Part of the team at Fhinck, a Brasil-based AI startup capable of analyzing operational efficiency data from people, processes, and platforms, identifying employees close to burnout or even areas that could be automated, arrived this week in Tampa, Florida. Despite serving corporate customers in six other countries, including Brazil, and many more through partners, the company is opening an office in the United States intending to test its solutions in the most competitive market in the world and win over more global customers.
Today, Fhinck already serves companies such as Accenture, Unilever, Natura, and Kroton, among others. According to Paulo Castello, founder and CEO at Fhinck, who has previously worked for companies such as Walmart, Marfrig, Nokia, and Odebrecht, the startup‘s expansion plan, founded in 2014, has been in place for some time.

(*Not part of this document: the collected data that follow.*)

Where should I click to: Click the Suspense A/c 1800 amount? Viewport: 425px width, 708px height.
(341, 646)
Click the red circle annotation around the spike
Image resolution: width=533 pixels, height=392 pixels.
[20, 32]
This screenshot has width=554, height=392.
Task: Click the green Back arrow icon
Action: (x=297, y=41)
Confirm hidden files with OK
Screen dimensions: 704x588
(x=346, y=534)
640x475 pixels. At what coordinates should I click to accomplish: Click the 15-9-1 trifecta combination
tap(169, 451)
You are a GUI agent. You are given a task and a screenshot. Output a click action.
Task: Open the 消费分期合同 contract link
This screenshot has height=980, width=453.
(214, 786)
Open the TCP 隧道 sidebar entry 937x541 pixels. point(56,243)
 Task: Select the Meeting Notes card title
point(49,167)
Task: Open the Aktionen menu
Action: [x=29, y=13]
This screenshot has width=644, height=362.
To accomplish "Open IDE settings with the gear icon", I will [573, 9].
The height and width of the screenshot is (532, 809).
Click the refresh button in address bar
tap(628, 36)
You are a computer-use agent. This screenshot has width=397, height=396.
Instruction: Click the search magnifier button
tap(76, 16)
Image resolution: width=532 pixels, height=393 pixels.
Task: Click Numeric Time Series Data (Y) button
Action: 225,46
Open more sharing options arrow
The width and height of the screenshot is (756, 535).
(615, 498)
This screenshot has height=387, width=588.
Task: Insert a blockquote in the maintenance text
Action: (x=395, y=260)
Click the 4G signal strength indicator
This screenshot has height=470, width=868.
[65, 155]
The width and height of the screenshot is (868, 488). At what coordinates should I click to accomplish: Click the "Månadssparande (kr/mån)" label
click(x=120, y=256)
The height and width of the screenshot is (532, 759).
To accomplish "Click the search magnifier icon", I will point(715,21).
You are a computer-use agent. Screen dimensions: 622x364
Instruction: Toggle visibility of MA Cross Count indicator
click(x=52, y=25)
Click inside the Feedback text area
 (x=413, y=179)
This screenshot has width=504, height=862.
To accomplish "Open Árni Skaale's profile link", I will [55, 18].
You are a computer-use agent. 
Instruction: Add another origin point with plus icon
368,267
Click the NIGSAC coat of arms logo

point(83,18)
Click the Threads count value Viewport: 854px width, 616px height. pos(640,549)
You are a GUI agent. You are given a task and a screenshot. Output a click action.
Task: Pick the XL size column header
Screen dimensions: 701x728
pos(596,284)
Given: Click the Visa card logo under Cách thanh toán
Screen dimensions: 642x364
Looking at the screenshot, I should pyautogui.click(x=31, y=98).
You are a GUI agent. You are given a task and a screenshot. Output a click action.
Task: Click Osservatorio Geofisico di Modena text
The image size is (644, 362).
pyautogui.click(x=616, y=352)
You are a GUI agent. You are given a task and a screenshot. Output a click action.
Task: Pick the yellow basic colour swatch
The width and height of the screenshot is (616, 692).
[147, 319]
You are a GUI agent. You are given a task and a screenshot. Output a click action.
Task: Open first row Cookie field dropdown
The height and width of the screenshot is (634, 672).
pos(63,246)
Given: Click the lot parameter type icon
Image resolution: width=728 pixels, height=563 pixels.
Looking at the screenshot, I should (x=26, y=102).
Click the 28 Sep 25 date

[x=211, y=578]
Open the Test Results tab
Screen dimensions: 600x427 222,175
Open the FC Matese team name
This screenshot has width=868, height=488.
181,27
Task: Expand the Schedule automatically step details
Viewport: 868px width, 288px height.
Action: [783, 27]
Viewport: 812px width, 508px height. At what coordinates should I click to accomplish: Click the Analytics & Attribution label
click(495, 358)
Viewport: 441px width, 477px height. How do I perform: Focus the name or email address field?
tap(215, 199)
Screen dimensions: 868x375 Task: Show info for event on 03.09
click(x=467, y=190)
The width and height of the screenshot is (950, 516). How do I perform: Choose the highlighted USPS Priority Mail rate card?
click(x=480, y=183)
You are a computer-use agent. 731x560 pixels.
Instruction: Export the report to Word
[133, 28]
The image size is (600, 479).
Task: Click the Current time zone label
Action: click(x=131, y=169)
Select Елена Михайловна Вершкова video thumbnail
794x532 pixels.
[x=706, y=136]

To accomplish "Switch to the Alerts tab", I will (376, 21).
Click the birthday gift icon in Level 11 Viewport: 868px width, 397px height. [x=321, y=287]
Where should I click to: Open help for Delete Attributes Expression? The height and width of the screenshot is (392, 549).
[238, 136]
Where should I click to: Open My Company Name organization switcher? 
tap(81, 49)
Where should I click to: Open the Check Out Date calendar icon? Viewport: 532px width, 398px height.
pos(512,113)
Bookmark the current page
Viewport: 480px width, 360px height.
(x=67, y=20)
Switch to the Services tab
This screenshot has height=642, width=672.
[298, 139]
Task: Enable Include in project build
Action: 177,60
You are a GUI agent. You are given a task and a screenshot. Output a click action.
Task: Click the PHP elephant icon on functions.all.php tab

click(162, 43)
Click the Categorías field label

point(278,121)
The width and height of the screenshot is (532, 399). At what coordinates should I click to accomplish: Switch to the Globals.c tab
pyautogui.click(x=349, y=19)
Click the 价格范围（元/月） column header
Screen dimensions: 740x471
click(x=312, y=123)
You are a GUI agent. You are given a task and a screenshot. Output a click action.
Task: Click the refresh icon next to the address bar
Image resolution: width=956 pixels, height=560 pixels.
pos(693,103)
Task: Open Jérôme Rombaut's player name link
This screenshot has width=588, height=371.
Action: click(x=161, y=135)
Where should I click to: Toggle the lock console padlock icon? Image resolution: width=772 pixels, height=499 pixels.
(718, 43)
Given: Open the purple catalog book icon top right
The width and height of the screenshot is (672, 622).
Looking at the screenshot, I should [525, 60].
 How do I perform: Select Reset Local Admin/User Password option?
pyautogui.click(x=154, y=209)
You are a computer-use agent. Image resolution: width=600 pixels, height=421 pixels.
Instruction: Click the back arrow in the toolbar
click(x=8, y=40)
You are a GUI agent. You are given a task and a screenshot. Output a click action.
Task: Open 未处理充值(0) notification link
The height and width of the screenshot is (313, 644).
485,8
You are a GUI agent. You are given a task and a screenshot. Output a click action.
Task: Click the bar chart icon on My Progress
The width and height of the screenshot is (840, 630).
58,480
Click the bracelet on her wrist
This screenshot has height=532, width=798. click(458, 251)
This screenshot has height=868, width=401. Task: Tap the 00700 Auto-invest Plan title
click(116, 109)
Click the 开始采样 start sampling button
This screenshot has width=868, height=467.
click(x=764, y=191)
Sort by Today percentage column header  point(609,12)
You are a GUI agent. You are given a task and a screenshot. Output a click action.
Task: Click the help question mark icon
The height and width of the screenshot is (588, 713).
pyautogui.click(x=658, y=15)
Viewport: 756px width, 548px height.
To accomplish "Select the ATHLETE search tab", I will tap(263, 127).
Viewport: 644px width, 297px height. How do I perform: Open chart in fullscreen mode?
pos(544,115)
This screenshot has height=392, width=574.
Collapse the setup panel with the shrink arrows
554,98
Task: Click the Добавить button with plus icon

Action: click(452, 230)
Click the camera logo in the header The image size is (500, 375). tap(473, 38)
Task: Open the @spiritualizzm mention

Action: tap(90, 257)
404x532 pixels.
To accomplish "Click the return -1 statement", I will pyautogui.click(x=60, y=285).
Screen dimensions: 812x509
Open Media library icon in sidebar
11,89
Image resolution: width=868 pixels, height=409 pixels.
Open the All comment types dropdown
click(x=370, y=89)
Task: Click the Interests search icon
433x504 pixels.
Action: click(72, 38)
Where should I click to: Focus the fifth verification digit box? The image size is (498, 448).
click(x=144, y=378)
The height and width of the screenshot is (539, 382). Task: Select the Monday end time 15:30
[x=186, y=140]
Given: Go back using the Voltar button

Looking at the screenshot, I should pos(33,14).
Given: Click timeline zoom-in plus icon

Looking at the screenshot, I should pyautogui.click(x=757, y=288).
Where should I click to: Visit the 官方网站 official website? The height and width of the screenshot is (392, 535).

“We have already mapped the five regions where we need to be. In addition to the United States and Brazil, Central America (Costa Rica), Eastern Europe (Poland), and Southeast Asia (Malaysia) are on the list. These are regions where large corporations go because there find cheaper workforce, tax incentives, and where more than one language is spoken,” says Castello, noting that it is also through these regions that companies test and hire services that will later serve the entire corporation.
Among the many uses Fhinck’s tools can have, Castello ‘found himself’ in the area of hyper-automation, one of the top 12 technology trends for 2022, according to Gartner. “There are so many applications, but when I read more about hyper-automation, I saw that this is exactly where Fhinck fits in.”
Fhinck recently released two features in line with this idea. One of them is “Task Mining,” which maps tasks performed and transforms them into real-time indicators. This capture of indicators is done without depending on any integration with other systems. As a result, it can help the company identify bottlenecks, costs, the lack of quality, and even show the status of extensive periodic routines, such as accounting.
“The algorithm will identify, for example, how many Control C+Control V are made, adding this variable to others, such as how many systems the employee needs to use throughout the day, which will indicate the degree of complexity of a given journey and area. Thus, the system ranks the areas most likely to be automated. In summary, activities of lesser complexity and more repetition are usually at the top [of this classification]. This is done through a score: when it is low, it indicates automation; when it is very high, it indicates high complexity, and then the ‘remedy’ is not automation, but the standardization of tasks to reduce this complexity,” explains Castello.
According to him, while companies typically make top-down decisions for this kind of improvement and investment, Fhinck’s solutions generate bottom-up insights and, therefore, are more assertive.
In addition, Fhinck also recently launched a “Virtual Assistant” feature, a robot that talks to the user and, based on data and interaction with the machine, offers personalized recommendations and insights to increase professional performance and improve the digital experience. The assistant also cares about health and well-being, measuring screen time, suggesting breaks during the day, and pointing out the need to get up, stretch your legs, or hydrate yourself with a glass of water.
Organizations can also use the same functionality to trigger communications, measure employee satisfaction, conduct surveys and interact with employees remotely. “This technology allows for ‘less control’ and more autonomy for professionals, as they receive daily feedback from the flow of tasks, if these are repetitive, as well as points for improvement for a lighter, self-confident and more efficient journey,” highlights Castello.
Fhinck’s solutions can be purchased in a self-service model through an annual subscription. And although it starts standardized, the algorithm behind the applications, says Castello, learns and customizes itself for each company. All the insights generated can be followed through an integrated dashboard.
Castello did not disclose revenue or other company metrics because he is negotiating a Series A round, the first in the startup‘s history.